PolandThe next phase in Walesa’s political career was more controversial. Angered by the fact that his former intellectual advisers were now running the country in cooperation with the former communists, he declared a “war at the top” of Solidarity. “I don’t want to, but I must”, he insisted. Fighting a populist campaign against his own former adviser, he was elected Poland’s first noncommunist President, a post he held until 1995. Some people liked his stalwart, outspoken style. Others found him too undignified to be the democracy’s head of state. Brilliant as a people’s tribune, he stumbled over long formal speeches. You never felt he was quite comfortable in the role. When he stayed with the British Queen at Windsor Castle, he characteristically quipped that the bed was so big, he couldn’t find his wife.

Politically, he was also erratic. As Poland was struggling to be accepted into NATO, he suddenly proposed a “NATO bis”, a shadowy “second NATO” for those in waiting. Not for the first time, his colleagues put their heads in their hands. His closest advisor was his former chauffer, with whom he played long games of table tennis. He developed close links with the military and security services. His critics accused him of being authoritarian, a “President with an ax”. In another historical irony, he was defeated by a former communist, Aleksander Kwasniewski. Walesa went back to Gdansk, to his villa, his wife, Danuta, and their eight children. But in his fifties he is still young, and he recently announced the formation of his own political party. Like Gorbachev, he finds it very difficult to accept that he has become a historical figure rather than a politician with serious chances.

Walesa is a phenomenon. Still mustachioed but thickset now, he stands for many values that in the West might be thought conservative. Fierce patriotism (“nationalism”, say his critics), strong Catholic views, the family. He’s a fighter, of course. But he’s also mercurial, unpredictable – and a consummate politician.

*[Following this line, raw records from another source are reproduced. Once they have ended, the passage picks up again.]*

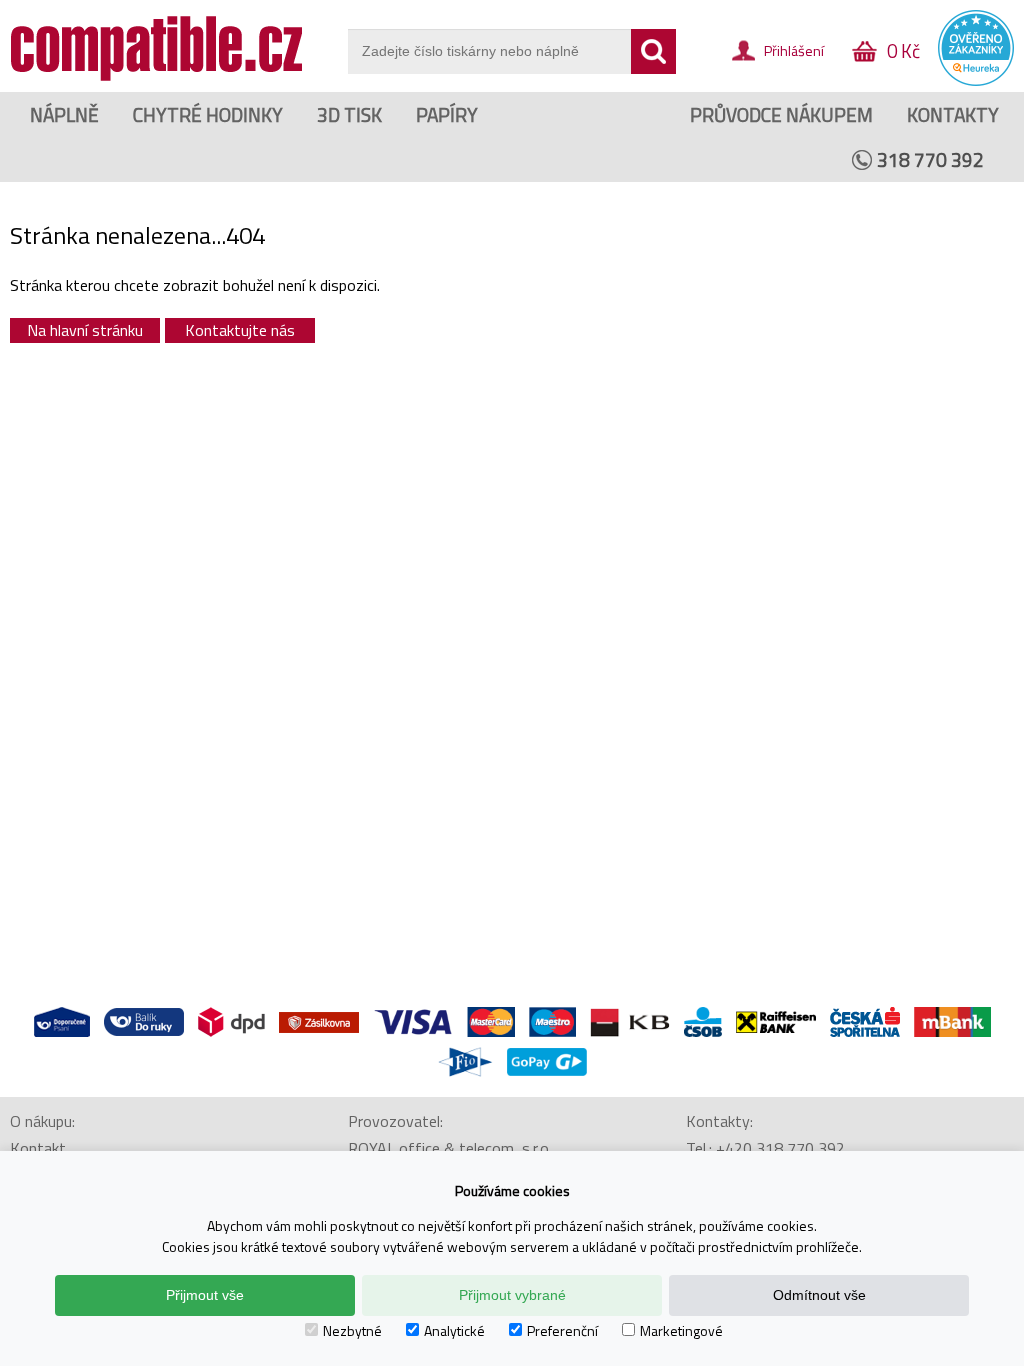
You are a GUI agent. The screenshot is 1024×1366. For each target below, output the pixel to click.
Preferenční (562, 1330)
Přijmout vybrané (512, 1295)
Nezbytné (352, 1330)
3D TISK (349, 114)
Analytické (454, 1330)
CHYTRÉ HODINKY (208, 114)
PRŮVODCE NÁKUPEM (781, 114)
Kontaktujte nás (240, 330)
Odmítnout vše (819, 1295)
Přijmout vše (205, 1295)
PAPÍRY (447, 114)
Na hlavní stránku (85, 330)
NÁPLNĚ (64, 114)
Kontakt (38, 1148)
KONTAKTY (953, 114)
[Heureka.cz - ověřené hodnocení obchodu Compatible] (976, 81)
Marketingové (681, 1330)
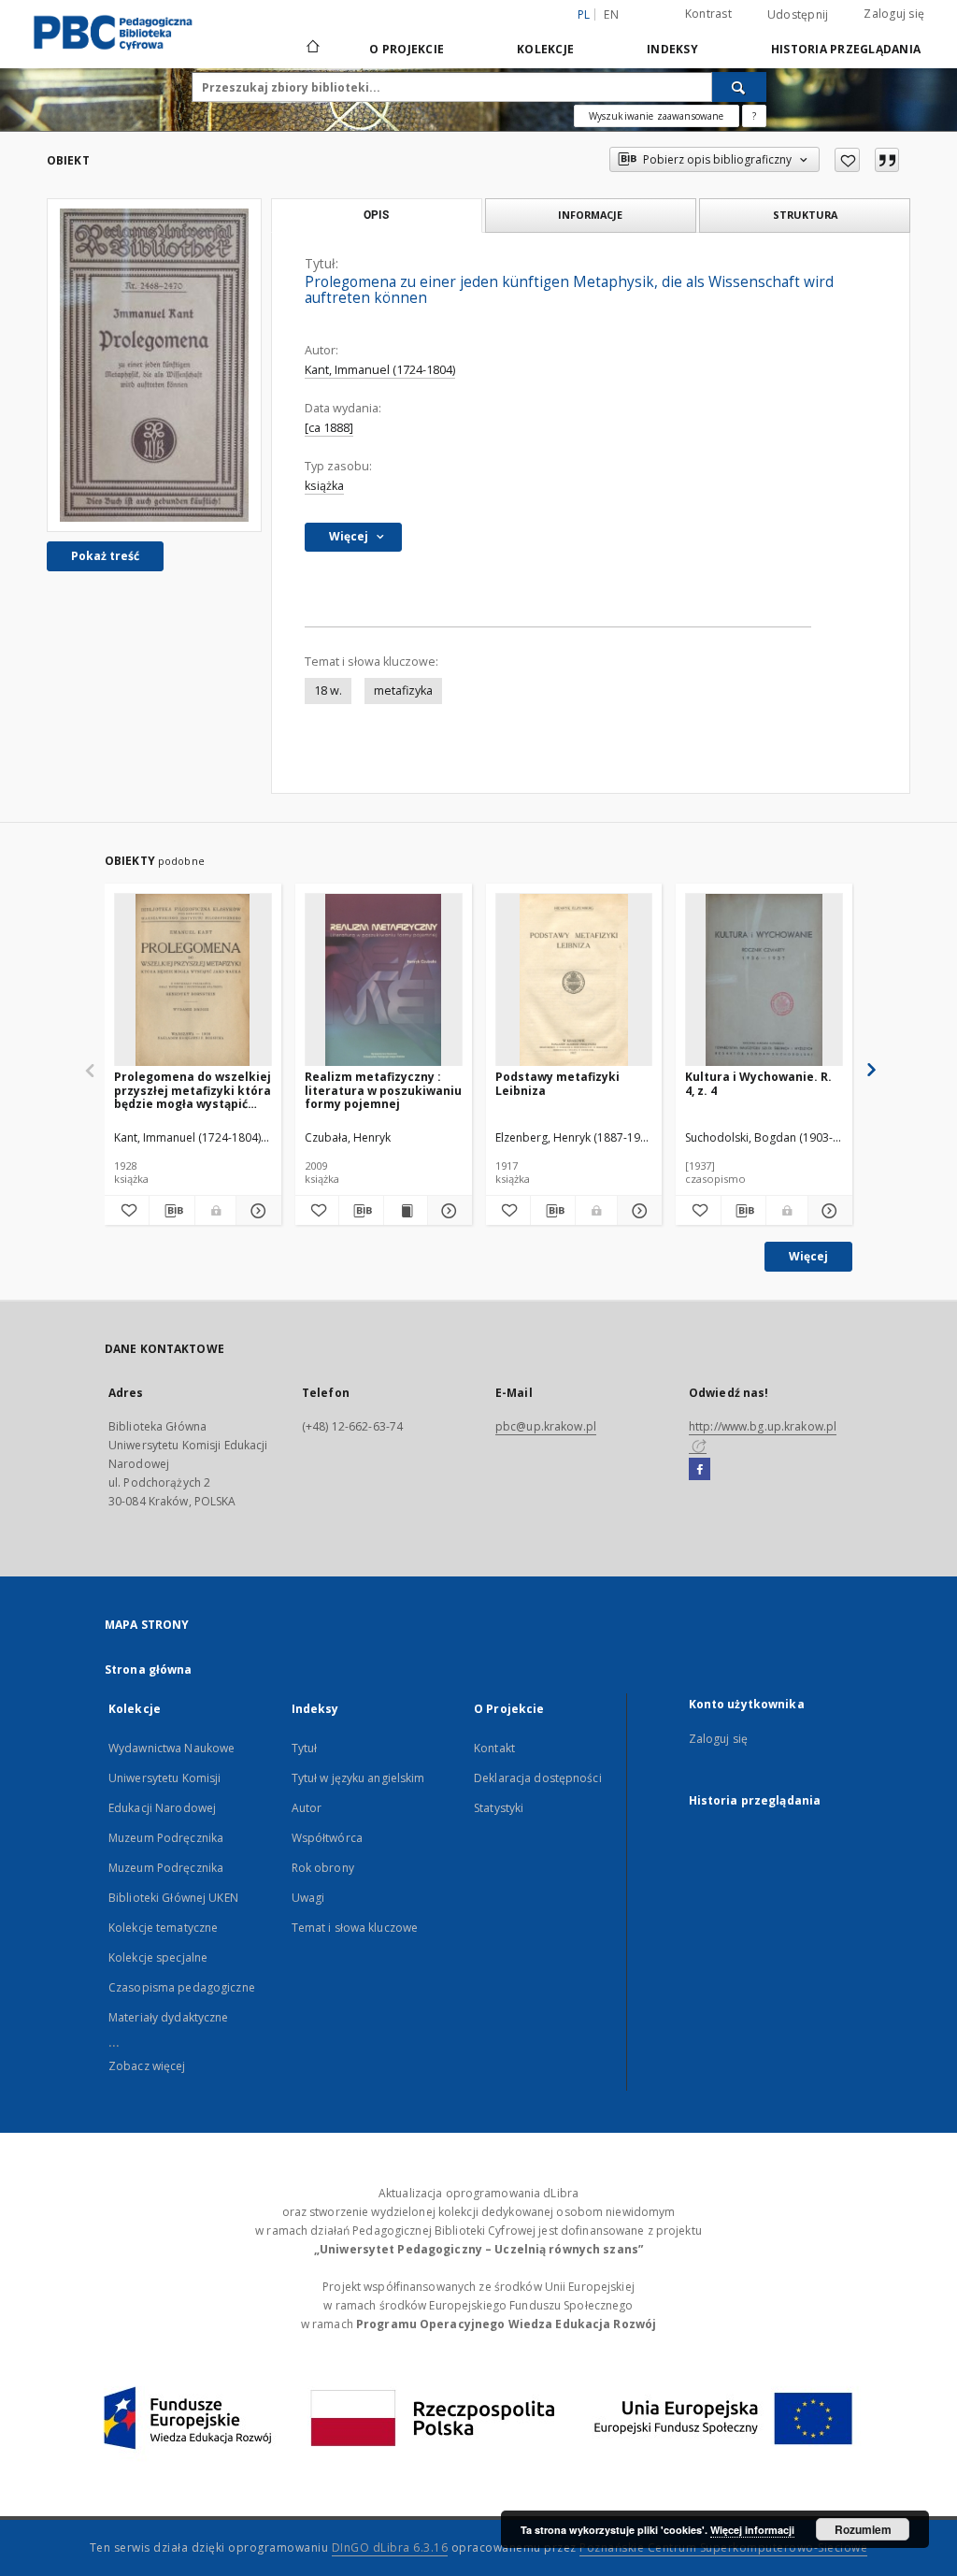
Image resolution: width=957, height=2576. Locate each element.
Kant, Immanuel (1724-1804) (380, 370)
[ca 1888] (329, 428)
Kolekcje (545, 49)
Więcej (808, 1256)
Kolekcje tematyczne (163, 1928)
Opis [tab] (376, 215)
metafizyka (403, 690)
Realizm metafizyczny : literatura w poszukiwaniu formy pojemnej (383, 1090)
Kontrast (708, 14)
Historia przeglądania (846, 49)
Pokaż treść (105, 556)
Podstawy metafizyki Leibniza (557, 1083)
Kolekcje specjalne (157, 1957)
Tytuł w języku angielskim (358, 1778)
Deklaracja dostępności (538, 1778)
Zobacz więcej (147, 2066)
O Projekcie (406, 49)
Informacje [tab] (590, 215)
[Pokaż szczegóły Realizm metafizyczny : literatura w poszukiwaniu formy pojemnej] (446, 1211)
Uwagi (308, 1898)
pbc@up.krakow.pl (545, 1426)
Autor (307, 1808)
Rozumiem (863, 2529)
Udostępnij (798, 14)
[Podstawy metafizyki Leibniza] (574, 980)
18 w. (328, 690)
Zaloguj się (894, 14)
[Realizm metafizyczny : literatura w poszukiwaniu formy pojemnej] (384, 980)
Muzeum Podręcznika (165, 1838)
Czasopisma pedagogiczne (181, 1987)
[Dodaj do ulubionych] (847, 160)
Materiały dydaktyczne (168, 2017)
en (611, 14)
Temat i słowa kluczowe (355, 1928)
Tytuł (305, 1748)
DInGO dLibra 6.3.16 (390, 2547)
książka (324, 486)
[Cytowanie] (887, 160)
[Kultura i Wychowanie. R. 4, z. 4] (764, 980)
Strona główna (149, 1669)
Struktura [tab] (805, 215)
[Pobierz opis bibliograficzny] (171, 1211)
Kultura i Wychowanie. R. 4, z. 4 (758, 1083)
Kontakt (494, 1748)
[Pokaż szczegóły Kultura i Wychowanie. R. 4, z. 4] (828, 1211)
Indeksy (672, 49)
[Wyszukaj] (739, 87)
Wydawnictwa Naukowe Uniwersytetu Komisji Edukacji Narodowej (171, 1778)
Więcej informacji (752, 2530)
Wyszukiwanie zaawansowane (656, 115)
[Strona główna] (312, 48)
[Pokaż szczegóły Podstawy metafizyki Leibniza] (637, 1211)
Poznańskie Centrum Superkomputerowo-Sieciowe (723, 2547)
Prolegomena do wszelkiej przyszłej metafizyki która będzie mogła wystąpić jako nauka (192, 1090)
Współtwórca (327, 1838)
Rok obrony (323, 1868)
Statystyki (498, 1808)
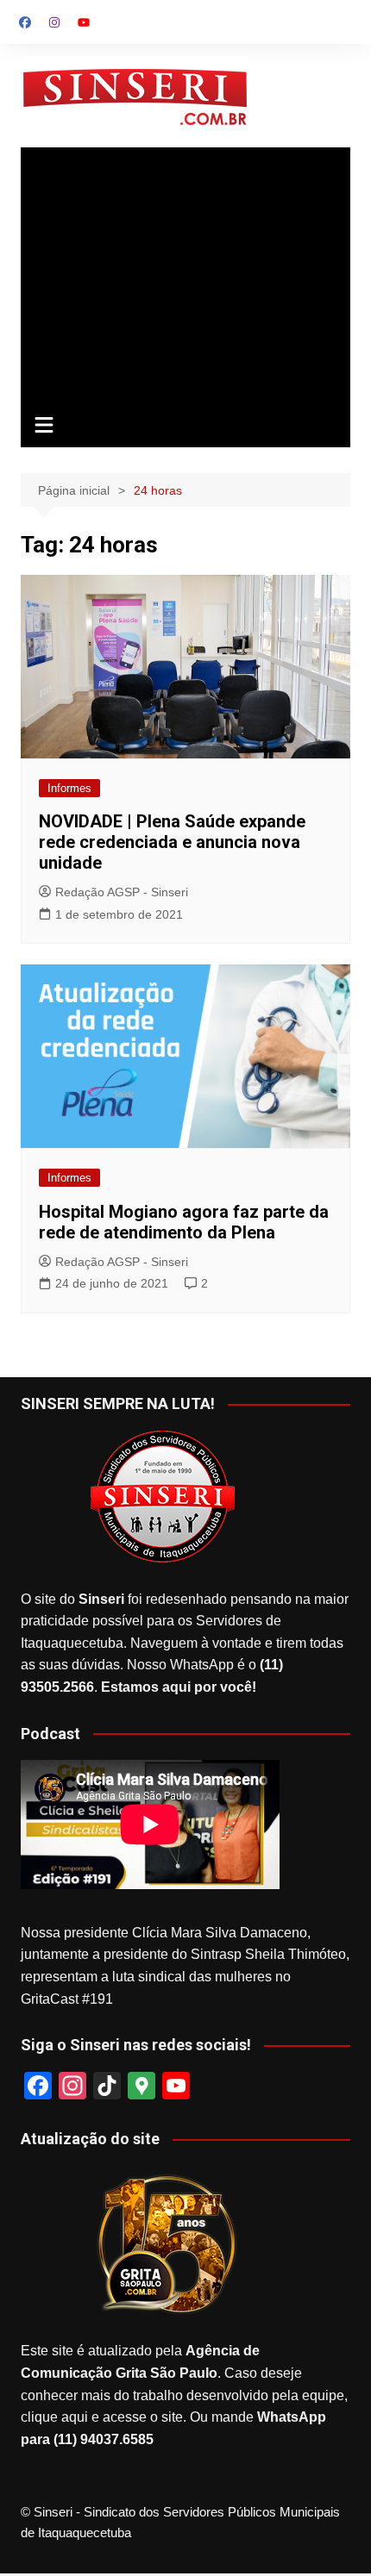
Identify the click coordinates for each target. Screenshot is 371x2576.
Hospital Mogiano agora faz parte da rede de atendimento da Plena (184, 1222)
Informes (69, 788)
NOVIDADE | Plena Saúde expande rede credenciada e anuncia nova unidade (172, 842)
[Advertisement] (186, 276)
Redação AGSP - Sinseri (121, 892)
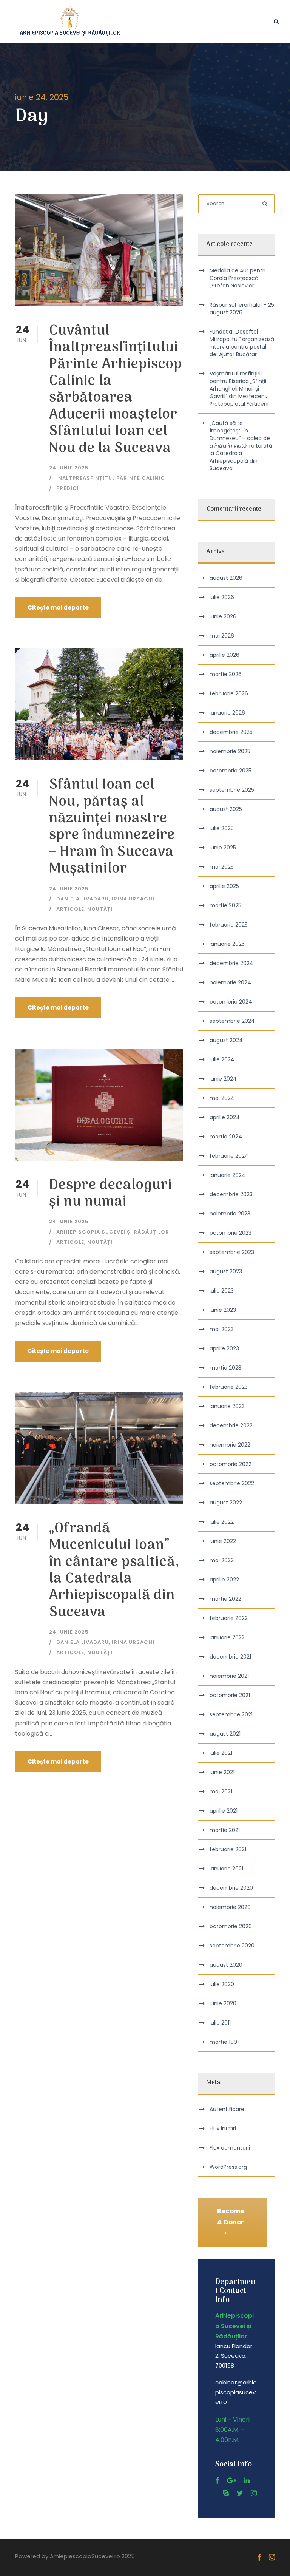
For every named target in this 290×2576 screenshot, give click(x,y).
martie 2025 (225, 905)
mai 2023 (222, 1329)
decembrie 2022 (231, 1425)
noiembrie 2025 (230, 751)
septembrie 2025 (232, 790)
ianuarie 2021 (226, 1868)
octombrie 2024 (231, 1001)
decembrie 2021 (230, 1656)
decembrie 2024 (231, 963)
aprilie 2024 (225, 1117)
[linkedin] (247, 2481)
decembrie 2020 (231, 1888)
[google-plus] (231, 2481)
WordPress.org (228, 2167)
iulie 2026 (222, 597)
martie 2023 (225, 1367)
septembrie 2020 (232, 1945)
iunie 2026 (223, 616)
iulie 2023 (222, 1290)
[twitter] (239, 2493)
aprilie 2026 (224, 655)
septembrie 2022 (232, 1483)
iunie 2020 (223, 2003)
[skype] (226, 2493)
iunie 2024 (223, 1079)
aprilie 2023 (224, 1348)
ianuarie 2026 (227, 713)
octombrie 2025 (230, 770)
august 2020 (226, 1965)
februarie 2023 (229, 1387)
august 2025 (226, 809)
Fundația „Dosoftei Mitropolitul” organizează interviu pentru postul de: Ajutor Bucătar (242, 343)
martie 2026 (226, 674)
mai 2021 (221, 1791)
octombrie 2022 (230, 1464)
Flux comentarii (230, 2147)
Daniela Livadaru (82, 898)
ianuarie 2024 (227, 1175)
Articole (70, 909)
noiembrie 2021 (229, 1676)
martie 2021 (225, 1830)
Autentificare (227, 2109)
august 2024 (226, 1040)
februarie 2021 (228, 1849)
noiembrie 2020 (230, 1907)
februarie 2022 (229, 1618)
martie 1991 (224, 2042)
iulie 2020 (222, 1984)
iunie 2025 (223, 847)
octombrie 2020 (231, 1926)
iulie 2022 (222, 1522)
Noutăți (100, 909)
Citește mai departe (58, 608)
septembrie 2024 (232, 1021)
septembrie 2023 (232, 1252)
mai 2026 (222, 635)
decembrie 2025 (231, 732)
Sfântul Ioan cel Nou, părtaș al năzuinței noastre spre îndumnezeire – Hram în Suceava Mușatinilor (112, 827)
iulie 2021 (221, 1753)
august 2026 (226, 578)
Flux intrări (223, 2128)
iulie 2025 (222, 828)
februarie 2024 (229, 1156)
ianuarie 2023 (227, 1406)
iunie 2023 (223, 1310)
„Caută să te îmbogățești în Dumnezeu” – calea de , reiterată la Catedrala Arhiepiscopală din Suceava (241, 445)
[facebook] (217, 2481)
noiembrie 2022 (230, 1445)
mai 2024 (222, 1098)
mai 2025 (222, 867)
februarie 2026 (229, 693)
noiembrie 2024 (230, 982)
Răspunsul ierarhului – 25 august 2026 (242, 308)
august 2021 (225, 1733)
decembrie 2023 (231, 1194)
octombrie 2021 (230, 1695)
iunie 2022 (223, 1541)
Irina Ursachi (133, 898)
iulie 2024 (222, 1059)
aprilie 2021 (224, 1811)
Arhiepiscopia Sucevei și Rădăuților (112, 1231)
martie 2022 (225, 1599)
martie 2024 (226, 1136)
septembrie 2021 (231, 1714)
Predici (67, 488)
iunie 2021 (222, 1772)
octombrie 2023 (230, 1233)
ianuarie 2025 (227, 944)
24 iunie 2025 (69, 467)
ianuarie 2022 (227, 1637)
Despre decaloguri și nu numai (110, 1194)
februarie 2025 (229, 924)
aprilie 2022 (224, 1579)
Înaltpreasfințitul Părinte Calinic (110, 478)
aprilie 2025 (224, 886)
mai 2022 (222, 1560)
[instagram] (254, 2493)
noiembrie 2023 (230, 1213)
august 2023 (226, 1271)
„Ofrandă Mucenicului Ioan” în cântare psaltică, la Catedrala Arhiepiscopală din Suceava (114, 1570)
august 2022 (226, 1502)
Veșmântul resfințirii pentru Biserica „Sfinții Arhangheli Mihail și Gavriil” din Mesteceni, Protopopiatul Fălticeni (239, 389)
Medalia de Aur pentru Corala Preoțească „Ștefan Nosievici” (239, 278)
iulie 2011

He is an example of someone who was magnificent in the struggle for freedom but less so in more normal times, when freedom was won and the task was to consolidate a stable, law – abiding democracy. For all his presidential airs, he still retains something of old Lech, the working-class wag and chancer that his friends remember from the early days, but no one can deny him his place in the history.

Without Walesa, the occupation strike in the Lenin Shipyard might never have taken off. Without him, Solidarity might never have been born. Without him, it might not have survived martial law and came back triumphantly to negotiate the transition from communism to democracy. And without the Polish icebreaking, Eastern Europe might still be frozen in a Soviet sphere of influence, and the world would be a very different place. With all Walesa’s personal faults, his legacy is a huge gain in freedom, not just for the Poles. His services were, as an old Polish slogan has it, “for our freedom – and yours”.